Traveling across Sicily, you could (and still can) listen to different “dialects” of Sicilian being spoken from one end to the other. Crossing the strait of Messina, you would hear Calabrese dialect being spoken. At first the Calabrese dialect would have several points in common with Sicilian, but as you moved North, it would become markedly different, without there being a precise place or boundary where it changed abruptly. This also happens while moving across the peninsula, north from Calabria to Piedmont and east from Piedmont to Veneto.
Linguists find conventional “isoglosses” (a line on a dialect map marking the boundary between linguistic features) where some features change systematically, such as the pronunciation of certain sounds, or the use of certain words. But don’t expect to cross one of these lines and find that people speak completely differently: the languages spoken immediately to one side and to the other of the isogloss are virtually identical, only that on one side they have a certain feature, that linguists have recognized, that allows to fit them within a specific “linguistic family” while on the other this feature is missing.
All these languages spoken in Italy are called dialects, but they are not dialects
of standard Italian: they are rather the evolution of the dialects of “vulgar Latin,” a language spoken in ancient times which lived alongside the best known “classical Latin,” and which was itself divided in hundreds of dialects, not being codified nor standardized.

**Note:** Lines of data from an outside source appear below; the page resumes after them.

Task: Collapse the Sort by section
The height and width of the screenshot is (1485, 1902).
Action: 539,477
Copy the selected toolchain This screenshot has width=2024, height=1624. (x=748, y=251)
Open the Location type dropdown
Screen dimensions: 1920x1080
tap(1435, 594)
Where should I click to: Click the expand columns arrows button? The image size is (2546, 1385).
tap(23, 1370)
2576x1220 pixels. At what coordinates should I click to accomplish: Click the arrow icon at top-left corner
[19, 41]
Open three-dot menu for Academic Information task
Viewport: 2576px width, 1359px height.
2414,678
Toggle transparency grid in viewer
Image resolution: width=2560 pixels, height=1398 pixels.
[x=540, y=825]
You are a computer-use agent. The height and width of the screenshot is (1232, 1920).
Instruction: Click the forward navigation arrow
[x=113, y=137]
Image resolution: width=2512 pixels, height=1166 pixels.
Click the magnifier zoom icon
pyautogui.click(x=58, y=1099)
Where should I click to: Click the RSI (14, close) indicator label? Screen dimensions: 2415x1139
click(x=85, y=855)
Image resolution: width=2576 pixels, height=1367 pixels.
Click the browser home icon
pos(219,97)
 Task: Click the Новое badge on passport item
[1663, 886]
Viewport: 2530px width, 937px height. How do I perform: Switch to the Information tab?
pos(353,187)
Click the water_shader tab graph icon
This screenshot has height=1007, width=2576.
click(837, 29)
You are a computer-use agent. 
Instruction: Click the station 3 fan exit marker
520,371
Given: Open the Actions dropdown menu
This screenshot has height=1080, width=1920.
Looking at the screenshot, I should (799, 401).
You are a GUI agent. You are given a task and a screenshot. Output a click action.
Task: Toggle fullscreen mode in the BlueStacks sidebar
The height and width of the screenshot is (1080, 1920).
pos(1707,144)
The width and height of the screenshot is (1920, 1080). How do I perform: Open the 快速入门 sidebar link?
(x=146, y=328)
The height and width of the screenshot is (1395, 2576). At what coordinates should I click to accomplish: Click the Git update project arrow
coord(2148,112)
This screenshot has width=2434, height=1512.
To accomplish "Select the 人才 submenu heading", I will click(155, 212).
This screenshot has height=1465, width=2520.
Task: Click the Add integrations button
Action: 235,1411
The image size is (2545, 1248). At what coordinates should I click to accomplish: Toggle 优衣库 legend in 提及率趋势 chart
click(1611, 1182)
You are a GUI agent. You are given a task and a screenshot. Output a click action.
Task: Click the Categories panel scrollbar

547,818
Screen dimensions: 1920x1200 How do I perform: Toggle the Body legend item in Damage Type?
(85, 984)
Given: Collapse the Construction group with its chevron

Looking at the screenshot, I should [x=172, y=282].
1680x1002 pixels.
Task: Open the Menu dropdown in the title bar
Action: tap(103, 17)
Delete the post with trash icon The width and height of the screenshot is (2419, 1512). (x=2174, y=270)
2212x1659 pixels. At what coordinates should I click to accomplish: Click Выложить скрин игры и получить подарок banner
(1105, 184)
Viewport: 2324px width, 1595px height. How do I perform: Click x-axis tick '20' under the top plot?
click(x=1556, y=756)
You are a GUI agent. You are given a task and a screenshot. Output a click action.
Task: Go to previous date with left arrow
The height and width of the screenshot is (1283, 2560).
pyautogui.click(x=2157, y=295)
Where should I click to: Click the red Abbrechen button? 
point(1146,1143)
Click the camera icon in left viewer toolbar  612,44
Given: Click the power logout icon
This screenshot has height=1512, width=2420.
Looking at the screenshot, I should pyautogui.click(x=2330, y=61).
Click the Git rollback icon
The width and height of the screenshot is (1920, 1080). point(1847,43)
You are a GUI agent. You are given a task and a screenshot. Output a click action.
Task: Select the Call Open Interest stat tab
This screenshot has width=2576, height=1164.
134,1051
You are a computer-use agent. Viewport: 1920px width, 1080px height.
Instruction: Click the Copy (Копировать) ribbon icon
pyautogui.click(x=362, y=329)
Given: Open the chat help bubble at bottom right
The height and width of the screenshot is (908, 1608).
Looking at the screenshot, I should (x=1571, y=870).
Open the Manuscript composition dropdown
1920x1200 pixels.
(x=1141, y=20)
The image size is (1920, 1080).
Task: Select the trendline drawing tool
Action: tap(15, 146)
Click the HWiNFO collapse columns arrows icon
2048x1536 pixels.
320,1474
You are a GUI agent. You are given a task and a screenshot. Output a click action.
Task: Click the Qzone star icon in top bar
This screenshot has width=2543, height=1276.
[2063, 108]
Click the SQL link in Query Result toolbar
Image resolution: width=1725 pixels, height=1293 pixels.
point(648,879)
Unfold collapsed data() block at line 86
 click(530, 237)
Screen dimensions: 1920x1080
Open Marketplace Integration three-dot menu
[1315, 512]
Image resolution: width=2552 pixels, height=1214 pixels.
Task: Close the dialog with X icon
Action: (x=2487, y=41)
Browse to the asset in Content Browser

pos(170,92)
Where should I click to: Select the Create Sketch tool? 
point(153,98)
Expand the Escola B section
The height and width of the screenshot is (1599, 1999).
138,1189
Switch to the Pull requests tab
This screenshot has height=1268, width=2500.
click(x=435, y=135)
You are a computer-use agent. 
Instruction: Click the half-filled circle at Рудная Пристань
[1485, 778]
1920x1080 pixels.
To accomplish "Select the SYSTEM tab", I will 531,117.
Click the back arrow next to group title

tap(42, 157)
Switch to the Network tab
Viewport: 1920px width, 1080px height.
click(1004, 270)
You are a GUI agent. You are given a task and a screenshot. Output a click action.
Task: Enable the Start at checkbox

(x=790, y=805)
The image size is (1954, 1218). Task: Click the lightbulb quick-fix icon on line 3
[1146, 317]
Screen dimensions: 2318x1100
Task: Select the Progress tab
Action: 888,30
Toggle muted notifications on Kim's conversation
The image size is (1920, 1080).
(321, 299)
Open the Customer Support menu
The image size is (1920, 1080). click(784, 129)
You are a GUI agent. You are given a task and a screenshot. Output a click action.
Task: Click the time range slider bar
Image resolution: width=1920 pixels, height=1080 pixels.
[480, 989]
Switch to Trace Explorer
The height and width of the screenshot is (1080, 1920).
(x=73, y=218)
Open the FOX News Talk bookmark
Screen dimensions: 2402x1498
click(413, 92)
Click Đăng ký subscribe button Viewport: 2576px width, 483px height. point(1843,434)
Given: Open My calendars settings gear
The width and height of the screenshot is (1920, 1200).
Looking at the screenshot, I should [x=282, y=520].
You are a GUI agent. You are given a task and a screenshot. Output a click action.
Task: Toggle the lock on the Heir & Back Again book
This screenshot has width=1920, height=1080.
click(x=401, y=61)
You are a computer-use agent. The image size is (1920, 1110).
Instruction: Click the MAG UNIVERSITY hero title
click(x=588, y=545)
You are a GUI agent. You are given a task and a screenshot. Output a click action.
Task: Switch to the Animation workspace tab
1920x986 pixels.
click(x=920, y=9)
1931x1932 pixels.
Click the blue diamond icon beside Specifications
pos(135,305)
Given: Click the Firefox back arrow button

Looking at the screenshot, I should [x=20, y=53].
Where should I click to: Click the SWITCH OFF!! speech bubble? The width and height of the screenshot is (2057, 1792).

There has never been, until very recent times, a common language spoken by almost everyone in Italy, and what we
call “languages” such as “vulgar Latin” or “Tuscan” or “Sardinian” were groups of dialects sharing many common features. The standardization of Latin, which gave rise to what we call “classical Latin” was limited to a few accultured people who used it to write literature, to address the gods and to write laws and court rulings. For common matters, the dialects that are collectively known as “vulgar Latin” were used by everyone.
In addition to the dialects of modern-day Italy, there are also two groups of languages and dialects that have had an independent evolution from vulgar Latin and are therefore considered separate languages from the other languages of Italy: Ladin and Sardinian. Ladin is a group of dialects spoken along the Central and Eastern Alps, of which the most widely spoken “dialect” is Friulan, spoken in the northeastern Italian region of Friuli Venezia Giulia. Sardinian is spoken on the island of Sardinia and is divided in two large groups of dialects: Logudorese, which is by far the most conservative Romance language of all, having a vocabulary and a pronunciation which is remarkably close to the vulgar Latin spoken in the first and second centuries BC. Campidanese, which is also a very conservative language, has a consistent influence from Catalan and Castilian Spanish during over 200 years of Iberian domination.
Finally, be aware that a distinction between “language” and “dialect” is always arbitrary and made less clear by its political value: As linguist Max Weinreich once said, “A language is a dialect with a navy and an army.”